Bruges Part Two: The Beer

I had originally intended to work this into the general post about the trip I made earlier, but I really think that good beer deserves a writeup all of its own.

Whilst I’ve already mentioned our tour of the Half Moon brewery in the centre, I haven’t mentioned the brews they produce there. The one we tried on the tour was the 6% Bruges Zot, a citrussy Blonde beer with an appealing aftertaste. There’s also the Straffe Hendrik Tripel and Straffe Hendrik Quadruple, coming in at 9% and 11% respectively, plus the Straffe Hendrik Heritagewhich is a limited edition oak cask version of the Quadruple.

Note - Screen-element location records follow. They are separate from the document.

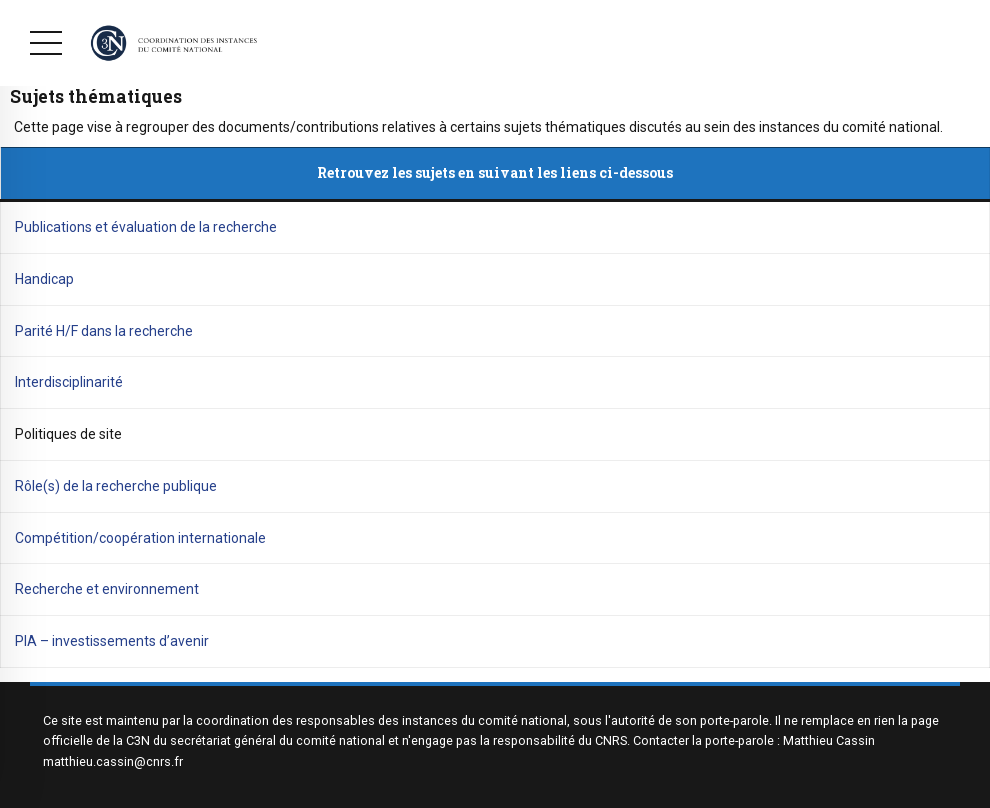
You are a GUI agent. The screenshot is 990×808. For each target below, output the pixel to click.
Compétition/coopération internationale (140, 538)
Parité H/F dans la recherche (104, 331)
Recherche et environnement (107, 589)
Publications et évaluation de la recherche (146, 227)
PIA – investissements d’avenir (112, 641)
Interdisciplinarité (69, 382)
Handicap (44, 279)
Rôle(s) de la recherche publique (116, 486)
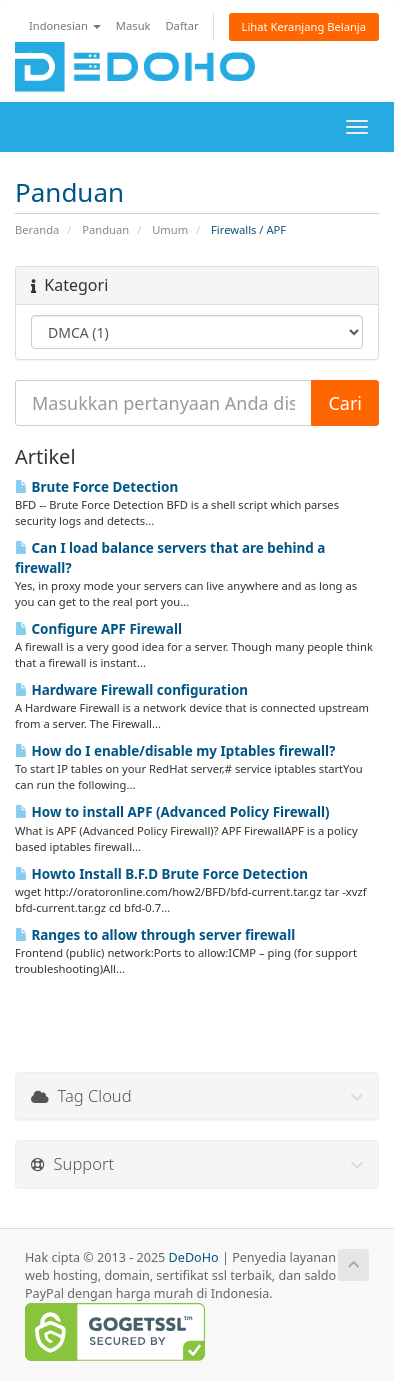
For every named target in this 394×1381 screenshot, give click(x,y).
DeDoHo (194, 1257)
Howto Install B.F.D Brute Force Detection (161, 874)
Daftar (181, 25)
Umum (170, 229)
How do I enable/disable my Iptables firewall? (175, 751)
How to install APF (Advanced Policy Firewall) (172, 812)
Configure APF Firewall (98, 629)
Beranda (37, 229)
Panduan (105, 229)
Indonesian (65, 25)
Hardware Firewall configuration (131, 690)
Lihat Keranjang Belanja (304, 26)
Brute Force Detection (96, 487)
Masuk (133, 25)
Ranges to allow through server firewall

Whilst I can’t comment on the Tripel, I did bring home a bottle of the Quadruple, and can report that it is utterly delicious. Heavy, as you would expect from a high ABV brew, but very very drinkable.  I’m equal parts saddened and relieved that I opted for the 330ml as opposed to the 750ml bottle, though, since it’s both tasty, and absolutely lethal.  My ‘can still make sensible decisions’  limit is in the region of three fairly standard pints (of ale, so around the 5% margin). This pretty much knocked me on my arse.

Bruges boasts bottle shops on what seems like every street, and each has plenty of choice. Special mention, however, goes to The Bottle Shop. Situated just a few hundred yards off the main square, not only is the choice enormous, but the advice is outstanding. I had been looking to try a sour beer or two, and upon enquiring, he showed me the shelves where that style was kept, and explained to me (and to other waiting customers) the different sub-styles within the range. Incredibly friendly, highly informative in his descriptions, and generally just wonderful service. He even gave me a business card, saying that I should email back to let them know how I got on with my choices.

From there, I opted for a 4.5% Lindemans Faro Lambic, and a 5% Gueze Girardin 1882 (and here, I’m not completely certain that I’m laying out the names correctly, I’m just copying from the labels, so forgive me if the names are in a strange order). The Lindemans has a beautiful scent straight from the bottle, very clear and sharp. The flavour is very nearly cidery (as in scrumpy/real cider), without the distinct apple sweetness of actual cider, which I’m learning is typical of a sour beer. I could easily drink a few of these.

I picked up four more bottles whilst we walked around, and I’m not going to lie, I selected those largely based on how much I liked the labels.

Hercule Stout. A 9% Belgian stout, packaged in a beautiful stubby swingtop bottle. I’ve yet to try this, and honestly, I don’t even care if it’s delicious or not, because look at the label. (Update: It was as glorious as the label.)

Vivien Porter, 7%. More carbonation than I had expected, but it doesn’t detract. There’s a pleasant fizz on the tongue followed by the smoky, treacley taste of the beer. Quite moreish, and not as heavy as one might expect from a 7% porter.

Waterloo 8 Double Dark, 8.5%. Well, I can’t remember drinking this, but it’s not there, so I must have done. I gave it 5 stars on Untappd, so all I can really say is that it was delicious.

Kapittel Watou Dubbel, 7.5% So, this one’s pretty damn lively. Take care if pouring! A lovely, very quaffable if slightly intense beer.

Bonus beer (which I actually bought in York (but is Belgian): Judas, 8.5%.  A pale beer which is infinitely drinkable! This was a recommendation from the very lovely staff at Trembling Madness, York, as a similarity to Leffe Ritual9.

Something we noticed whilst over there is the propensity for high ABV beers. Of the seven bottles I brought back, the lowest is the 4.5% Lambic. During previous visits to Europe, we’ve discussed the fact that the British seem to have a habit of rushing through everything, rather than spending time enjoying things, whereas in other countries, people tend to take the time to relax, appreciate what it is that they are doing. I’ve certainly noticed over the past year of beer discovery that my drinking habits have changed quite considerably. With the odd noteable exception when I’ve gone to clubs (and therefore failed to pay attention to how much I’m actually drinking in quite a short space of time), I’ve swapped nights out at clubs for afternoons in taprooms and brewpubs, and traded pints for thirds and halves, because I’d rather try a few things and enjoy what I’m drinking.